### Written request A
Name the model formats or frameworks that, according to the EdgeCompiler excerpt, the toolchain accepts as input.

### Source excerpt
========================================================================

EdgeCompiler is a **native Apple Silicon compiler toolchain** that liberates the
Google Coral USB Accelerator from its x86‑64 Debian shackles.  It replaces the
official `edgetpu_compiler` and **runs entirely on a MacBook M1/M2/M3 Pro**,
accepting models from PyTorch (`.pt`), ONNX, TensorFlow, and TensorFlow Lite, then
compiling them into device‑ready `*_edgetpu.tflite` files **without Docker, virtual
machines, or Rosetta emulation**.

## Why This Exists

Google’s Coral USB is a tiny, low‑power inferencing beast, but its official
compiler has three deal‑breakers:

1.  **Locked to Debian Linux + x86‑64** – Mac users must spin up a VM or a
    separate Linux machine just to compile a model.
2.  **TFLite‑only input** – PyTorch, ONNX, and Keras models require clumsy
    conversions before the Coral compiler can even look at them.
3.  **Zero Apple Silicon support** – Even the runtime is tricky to install
    natively, and the compiler simply doesn’t exist for `arm64`.

EdgeCompiler fixes all of this.  It runs **natively on Apple Silicon**, gives you
a single‑command pipeline from **any major framework** to a compiled Edge TPU
model, and even generates **Metal‑optimised GPU code** when you want to run
inference directly on the M1 Pro chip instead.

With EdgeCompiler, you can prototype on your Mac, quantise and compile for the
Coral USB, and then **offload 100% of the inference compute to the Edge TPU** –
freeing your CPU/GPU entirely.  The entire toolchain is modular, test‑driven, and
designed to be easily extended to other accelerators (Hailo‑8, Intel VPU, etc.).

## Optional UnsLoth Integration

Because the best Edge TPU models are often tiny, efficient architectures that
have been **fine‑tuned for a specific task**, EdgeCompiler ships with an optional
integration for **[Unsloth](https://github.com/unslothai/unsloth)**.  Unsloth is a
lightning‑fast fine‑tuning engine that makes training quantised‑aware models
2–5 × faster while using less memory.

========================================================================

### Extracted material
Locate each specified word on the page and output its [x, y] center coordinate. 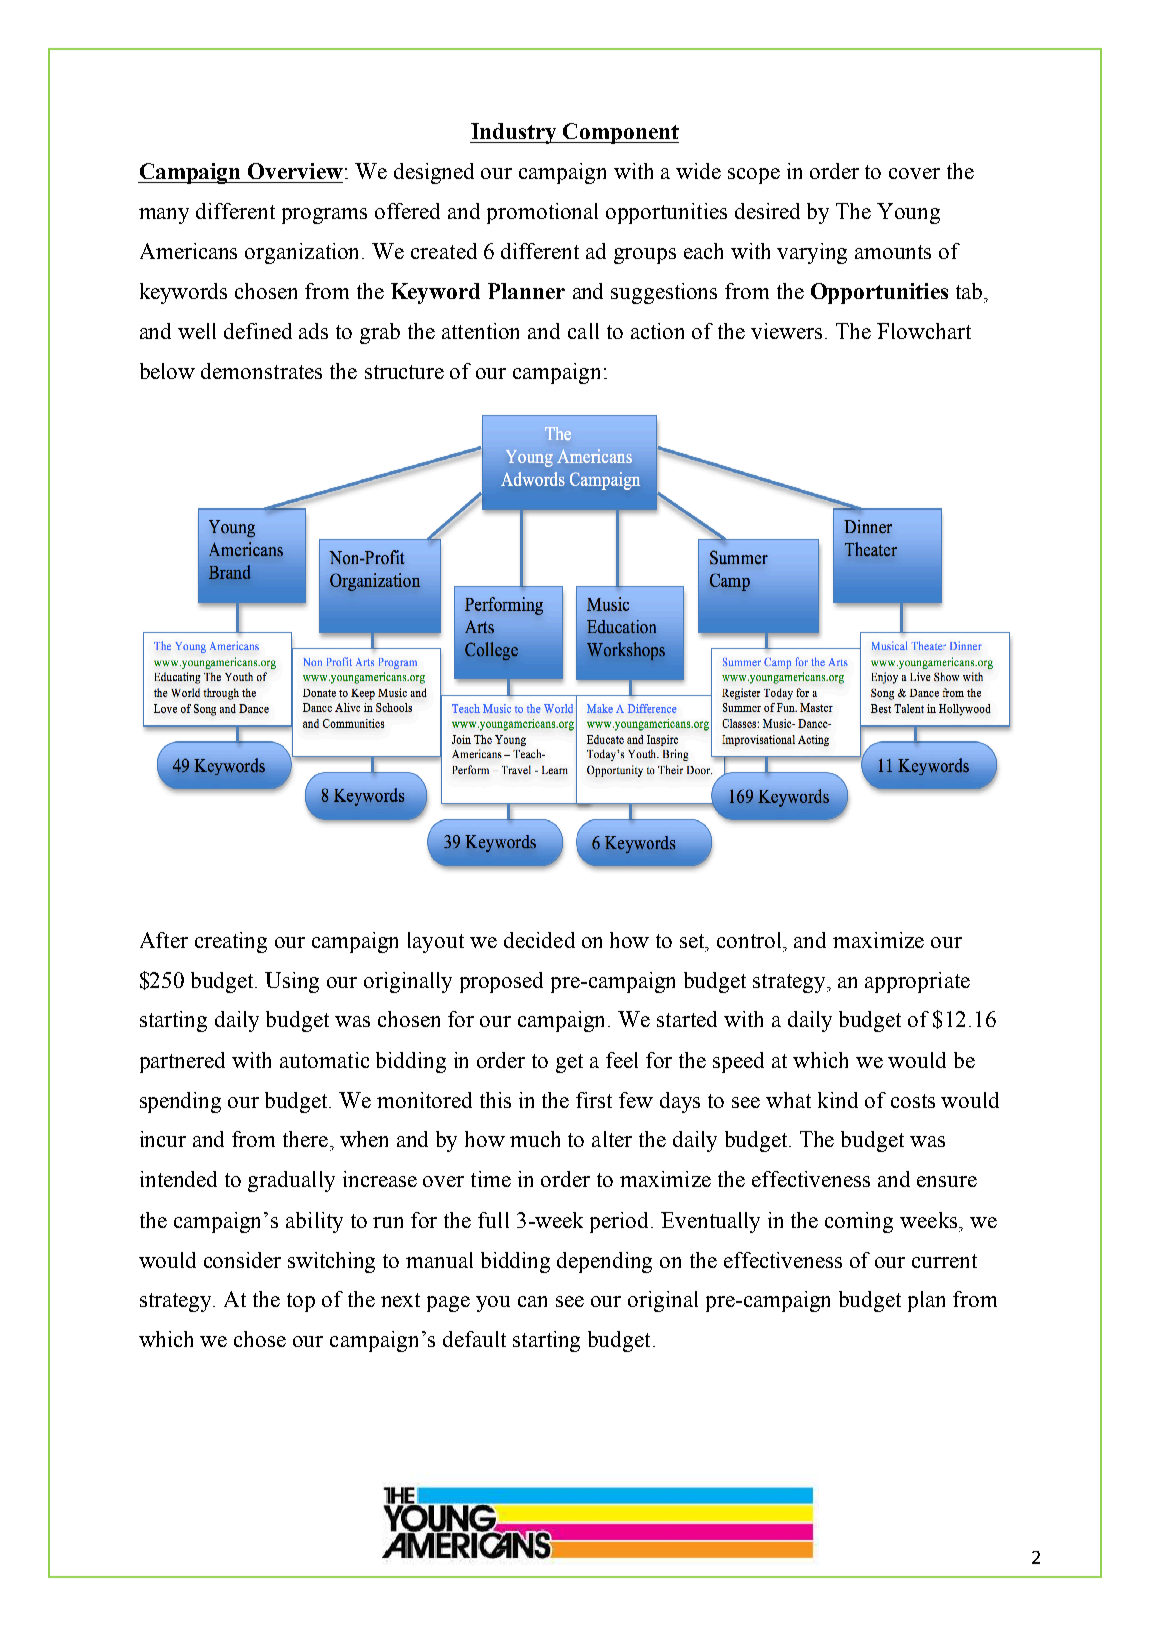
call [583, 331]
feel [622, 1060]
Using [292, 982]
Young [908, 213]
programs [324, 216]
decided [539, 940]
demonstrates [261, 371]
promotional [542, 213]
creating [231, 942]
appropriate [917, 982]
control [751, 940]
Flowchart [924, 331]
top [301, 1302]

========================================================================

### Written request B
Return everything in the records from the line containing "feel [622, 1060]" down to the end as a JSON list of strings, one string per line.

### Exercise response A
PyTorch (`.pt`), ONNX, TensorFlow, TensorFlow Lite

### Exercise response B
[
  "feel [622, 1060]",
  "Using [292, 982]",
  "Young [908, 213]",
  "programs [324, 216]",
  "decided [539, 940]",
  "demonstrates [261, 371]",
  "promotional [542, 213]",
  "creating [231, 942]",
  "appropriate [917, 982]",
  "control [751, 940]",
  "Flowchart [924, 331]",
  "top [301, 1302]"
]